Well, anyway. XP is running. Now it’s time for the localisation pack.
Didn’t I mention that I had to install the US version, which would then be modified? No? Well, that’s what has to be done.
But it can’t be installed without .Net Framework 1.1 + SP1.
And that can’t be installed. For some reason.
It took me two more days and the reason was that it needs dotnetfx.msi (only, it didn’t say that, I had to wade through a gazillion support pages and knowledge bases at MS to find how the error code applied to my problem).

So, finally, today, everything is up and running. It really is sloppy. Parts of the menues are translated, others not. And even though I have a tv card that isd supposed to be compatible (Pinnacle 310i) with MCE, I can’t get any channels.

The final straw was finding out that all the files and settings, which I had exported to my backup HD, can’t be imported back, for some reason. They are now in 6 GB of .dat files.
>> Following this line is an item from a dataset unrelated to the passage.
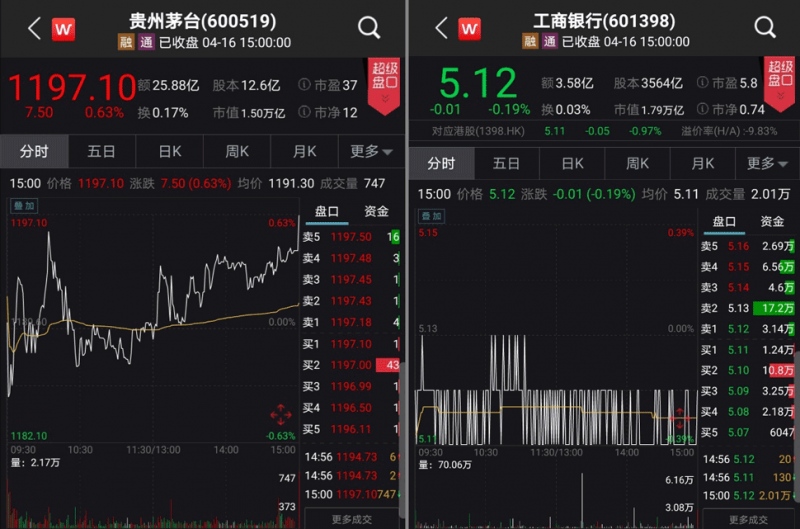This screenshot has width=800, height=529.
Task: Expand the 更多 dropdown in the 工商银行 panel
Action: tap(767, 163)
Any Doper who wants to pick up a hardly used Swedish version of Windows XP Media Center Edition for next to nothing? I’ll throw in a couple of steak knives and all the patches I’ve downloaded.

I’m such a fucking fool for ever thinking this would work.

I feel your pain. I bough a brand new system with windows media xp already installed for Canada. It still took days to configure to get it 90% working. The worse thing is that you are on your own. As you stated getting help from Microsoft is a laugh. Their only concern is that you are running genuine Microsuck parts for your own protection. I used only components that were stated compatible on the Microsoft website.

For the most part I do not use the media system any more. My main use was for watching and recording tv. But because they are so scared of piracy they record tv shows in a weird non-standard format that doesn’t work with my editing programs, and gobbles up more hard disk space than I care to spare.

Now I use efficient third party programs to watch and record tv and to listen to music. How can a company with so many employees and so few products suck so much?

I think you’re asking the wrong question. I’ve always wondered how a company with so many employees can manage to make their products work as well as they do, most of the time.

This is discouraging. I was considering recommending MCE to my Dad. He’s a software developer, too, so it’s not like we couldn’t handle (most) configuration problems, but dammit, neither of us wants to play sysadmin to a glorified VCR. And if we’re going to have to, might as well just go with one of the OSS ones.

Given that large parts of Ms Office and vanilla Windows XP work about as well as the proverbial chocolate teapot, I was always a bit sceptical about something as complex as MCE working properly. Thanks for the confirmation, and enjoy life on the bleeding edge!